Plusieurs dizaines d'entrepreneurs du Nord Franche-Comté ont manifesté ce vendredi 1er Mai devant les grilles de la Préfecture de Belfort, à l'initiative d'un collectif d'artisans en colère, pour dire leurs difficultés en raison de l'épidémie de coronavirus.

Plusieurs dizaines d'entrepreneurs du Nord Franche-Comté ont manifesté ce vendredi 1er Mai à Belfort.
Plusieurs dizaines d'entrepreneurs du Nord Franche-Comté ont manifesté ce vendredi 1er Mai à Belfort. - Yann Robin

"Soit on se fait entendre, soit ce sera la mort". Une quarantaine d'entrepreneurs, selon les organisateurs, ont manifesté ce vendredi 1er Mai devant les grilles de la Préfecture de Belfort. Touchés de plein fouet par la crise du coronavirus, ces artisans en difficulté ont peur de l'avenir et réclament des mesures supplémentaires de la part du gouvernement.

Les aides actuelles ? "C'est des miettes"

"Les aides actuelles ne permettent pas d'anticiper l'avenir, c'est des miettes" assure Yann Robin, restaurateur à Joncherey, l'un des artisans à l'origine du collectif (voir encadré en bas de page). "A la reprise de notre activité, le 11 mai, la clientèle ne sera pas au rendez-vous, mais nous, on aura toujours les charges à payer". "On sait qu'on ne va pas tenir jusqu'à la fin de l'année, et le seul levier qu'on aura pour tenir, ce sont les licenciements", a-t-il expliqué à France Bleu Belfort Montbéliard.

Commerces endettés, maisons hypothéquées...
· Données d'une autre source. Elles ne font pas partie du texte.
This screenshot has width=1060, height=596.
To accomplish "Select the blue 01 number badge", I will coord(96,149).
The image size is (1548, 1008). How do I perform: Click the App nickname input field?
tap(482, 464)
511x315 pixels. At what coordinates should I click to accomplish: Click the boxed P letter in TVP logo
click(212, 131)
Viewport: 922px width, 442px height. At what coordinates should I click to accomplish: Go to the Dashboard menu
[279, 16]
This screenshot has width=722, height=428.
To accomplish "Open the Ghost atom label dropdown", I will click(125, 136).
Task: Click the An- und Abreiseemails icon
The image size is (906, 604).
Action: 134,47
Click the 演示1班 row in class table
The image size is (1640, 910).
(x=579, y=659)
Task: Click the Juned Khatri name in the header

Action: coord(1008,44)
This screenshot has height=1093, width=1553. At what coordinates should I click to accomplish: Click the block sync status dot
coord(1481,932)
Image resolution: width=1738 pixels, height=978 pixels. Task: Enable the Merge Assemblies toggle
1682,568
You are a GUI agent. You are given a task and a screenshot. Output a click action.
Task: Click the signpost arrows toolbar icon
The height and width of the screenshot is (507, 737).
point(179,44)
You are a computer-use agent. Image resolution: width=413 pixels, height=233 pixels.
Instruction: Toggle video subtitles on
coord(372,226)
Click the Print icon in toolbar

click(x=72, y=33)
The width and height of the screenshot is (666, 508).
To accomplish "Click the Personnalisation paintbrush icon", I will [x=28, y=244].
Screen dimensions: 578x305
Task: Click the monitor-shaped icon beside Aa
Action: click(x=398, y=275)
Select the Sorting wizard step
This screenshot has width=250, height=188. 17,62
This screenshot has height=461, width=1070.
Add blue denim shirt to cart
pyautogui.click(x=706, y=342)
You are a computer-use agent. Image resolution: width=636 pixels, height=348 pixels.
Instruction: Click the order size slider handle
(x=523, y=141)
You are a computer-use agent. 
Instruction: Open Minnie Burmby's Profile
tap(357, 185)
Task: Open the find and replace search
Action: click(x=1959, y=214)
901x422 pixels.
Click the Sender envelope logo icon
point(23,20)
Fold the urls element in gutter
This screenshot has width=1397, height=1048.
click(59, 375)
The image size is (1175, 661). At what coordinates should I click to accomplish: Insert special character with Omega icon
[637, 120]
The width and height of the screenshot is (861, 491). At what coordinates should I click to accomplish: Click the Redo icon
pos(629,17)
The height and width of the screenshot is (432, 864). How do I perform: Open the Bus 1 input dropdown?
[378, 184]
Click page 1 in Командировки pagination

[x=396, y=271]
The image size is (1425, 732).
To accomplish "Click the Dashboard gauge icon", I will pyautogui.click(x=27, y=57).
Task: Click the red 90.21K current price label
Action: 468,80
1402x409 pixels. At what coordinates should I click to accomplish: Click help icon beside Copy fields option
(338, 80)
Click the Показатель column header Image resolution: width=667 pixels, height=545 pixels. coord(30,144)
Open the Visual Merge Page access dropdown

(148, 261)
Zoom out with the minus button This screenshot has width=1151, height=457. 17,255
Ce restaurateur dit avoir perdu "75% de son chiffre d'affaires" depuis le début de la crise, et il n'a pas pu se verser de salaire depuis le mois de mars. Si lui a touché les 1.500 euros du fonds de solidarité, il assure que "certains n'ont rien eu du tout", et beaucoup ont peur "de tout perdre". "Les commerces sont endettés, les maisons sont hypothéquées, on a des enfants à nourrir... si on en arrive là, c'est vraiment qu'on a plus le choix".

Trois revendications principales

Le collectif réclame trois mesures principales :

  1. La possibilité pour les artisans qui ne retrouveraient pas de clientèle d'avoir accès au chômage partiel jusqu'à fin décembre;
  2. L'annulation de toutes les charges depuis le 1er mars jusqu'à la fin de l'année pour les entreprises qui peuvent faire revenir leurs salariés;
  3. Le remboursement "total et sans conditions" des pertes d'activités.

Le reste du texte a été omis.